• [DOCUMENT SEGMENT]
┌──
# Tedder or not?



## Toddcr134

I am fairly new to farming and am renting 60 acres next year to cash crop high quality alphalfa for dairy farms around the area. I am looking for some advise on how to quickly get the hay to dry, and yet produce the highest quality hay. I would like to know if cutting with a 16 ft discbine and then tedding, would speed up my drying time? I believe it would, but wouldn't it also affect my quality of hay by using a Tedder? The other option would be to cut the hay with a 9 ft haybine and let it dry in a row. But, wouldn't that take longer to dry than tedding it? After, both I would end up raking before baling. I appreciate the advice.

Todd B


----------



## urednecku

I don't know anything about alfalfa, but wanted to welcome ya to the forum. There are lots of good people that do know about all there is to know about it, they should be by before long.
└──
• [WORK REQUIRED]
Write out the passage of the hay tedding thread between "## urednecku" and "by before long.", inclusive, with every word unchanged.

• [DATA LINES]
┌──
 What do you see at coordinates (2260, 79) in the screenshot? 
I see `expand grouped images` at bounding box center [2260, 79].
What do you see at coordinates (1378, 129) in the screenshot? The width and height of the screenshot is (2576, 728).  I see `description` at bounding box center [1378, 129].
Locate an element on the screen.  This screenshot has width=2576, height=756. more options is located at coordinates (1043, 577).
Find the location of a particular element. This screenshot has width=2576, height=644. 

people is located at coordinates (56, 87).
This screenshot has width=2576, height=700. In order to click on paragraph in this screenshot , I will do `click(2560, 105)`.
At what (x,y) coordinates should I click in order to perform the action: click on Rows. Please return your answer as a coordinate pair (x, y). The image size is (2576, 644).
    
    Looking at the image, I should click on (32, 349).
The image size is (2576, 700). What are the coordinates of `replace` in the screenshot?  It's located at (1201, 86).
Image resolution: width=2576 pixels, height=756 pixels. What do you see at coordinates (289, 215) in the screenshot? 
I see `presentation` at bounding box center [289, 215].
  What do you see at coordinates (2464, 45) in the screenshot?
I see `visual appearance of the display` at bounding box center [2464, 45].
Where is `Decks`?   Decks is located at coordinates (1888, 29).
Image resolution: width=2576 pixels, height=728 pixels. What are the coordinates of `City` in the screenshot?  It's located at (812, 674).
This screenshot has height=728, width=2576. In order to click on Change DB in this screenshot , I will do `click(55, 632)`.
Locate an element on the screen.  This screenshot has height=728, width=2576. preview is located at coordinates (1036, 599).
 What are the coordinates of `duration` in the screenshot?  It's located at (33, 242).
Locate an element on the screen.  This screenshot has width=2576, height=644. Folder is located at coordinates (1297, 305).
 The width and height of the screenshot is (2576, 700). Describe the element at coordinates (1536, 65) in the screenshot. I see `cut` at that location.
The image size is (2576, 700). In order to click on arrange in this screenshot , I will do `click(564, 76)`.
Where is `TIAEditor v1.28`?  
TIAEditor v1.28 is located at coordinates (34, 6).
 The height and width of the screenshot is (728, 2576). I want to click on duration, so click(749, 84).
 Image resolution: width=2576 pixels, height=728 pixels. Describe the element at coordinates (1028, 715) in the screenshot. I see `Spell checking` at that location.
└──
• [SOLUTION FOR THIS PROBLEM]
## urednecku

I don't know anything about alfalfa, but wanted to welcome ya to the forum. There are lots of good people that do know about all there is to know about it, they should be by before long.